隱約可以從那凹凸有致的曼妙曲線中看出這是兩個女子,兩個渾身上下未著寸縷的女子,沉悶的喘息聲“呼哧呼哧”地回蕩在這間屋子裏,不難看出,這兩個女子正做些足以驚爆常人眼球的“好事”。
這一刻,隻見那名被殘忍壓在身下的女子唇舌含糊不清道:
“唔唔唔,放放唔唔開我······”
但這女子的一番話反而激發了她身上女子的“凶性”,“吼”地一聲,一場驚心動魄的大戰拉開了帷幕。
隻見一條赤紅美女蛇吐著斑斕的毒信子,猛然纏上了身下一條體型嬌小的五彩巨蟒,裹動著碩大的蛇軀,拚命要將身下這條五彩巨蟒勒到極限,隻可惜那五彩巨蟒空有一身的力量卻無處使,隻能眼睜睜地看著自己被壓迫。
一時間,兩條巨蟒開始了最後的拉鋸戰,直戰得是大浪滔天,水花四濺,不知攪動多少風雲,但最後,那五彩巨蟒還是沒能敵過那條赤紅美女蛇的束縛,在一聲近乎歇斯底裏的悲鳴後,那五彩巨蟒終於放棄了掙紮,隻能喘著粗氣。
與此同時,她身上的女子也像是累急了一般,軟軟地倒在了她柔弱無骨的玉體上,喘氣如蘭,看得出這女子剛剛的一番大戰是真個賣了命。
此刻,兩個人身上滿是淋漓的香汗,都散發著一股子如香似麝的甜蜜味道,除此之外,還有一種甚是怪異的氣味飄散出來,說不清究竟是什麽味道。

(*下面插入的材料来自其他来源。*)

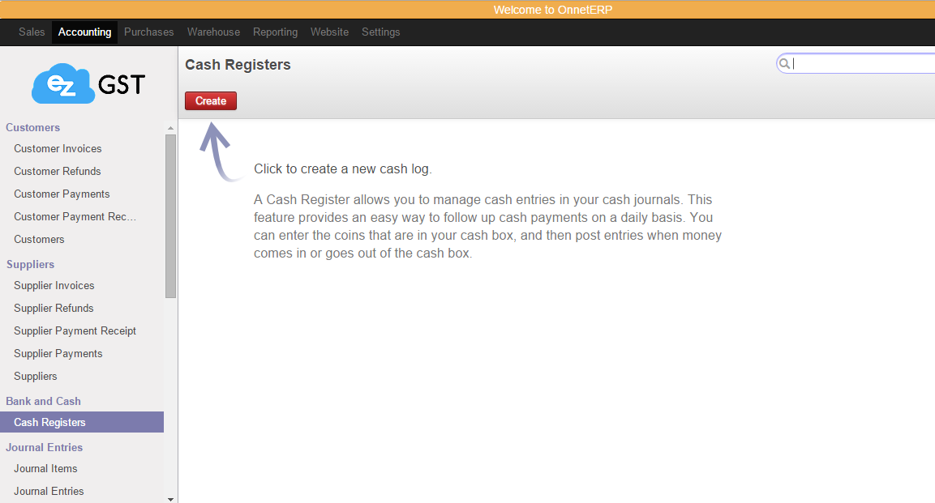Open Customer Invoices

喘息了一陣後,上麵那女子先是嬌笑了一聲,伸出手隨意地摸了摸身下女子的柔滑臉蛋,見對方一副筋疲力盡的模樣,不禁湊上前輕咬住她的耳朵,幽幽道:
“小惠,你看,還是你的媚姐能夠帶給你幸福,你說你怎麽那麽不聽話跟那個混蛋在一起了呢,說實話,媚姐真的很傷心,畢竟媚姐還是疼愛過你的。”
可對此,身下女子卻沒有任何的反應,隻是從那雙混有血絲的雙眸中,緩緩流淌而下兩道晶瑩淒楚的淚水,緊咬著下唇,一聲不吭著。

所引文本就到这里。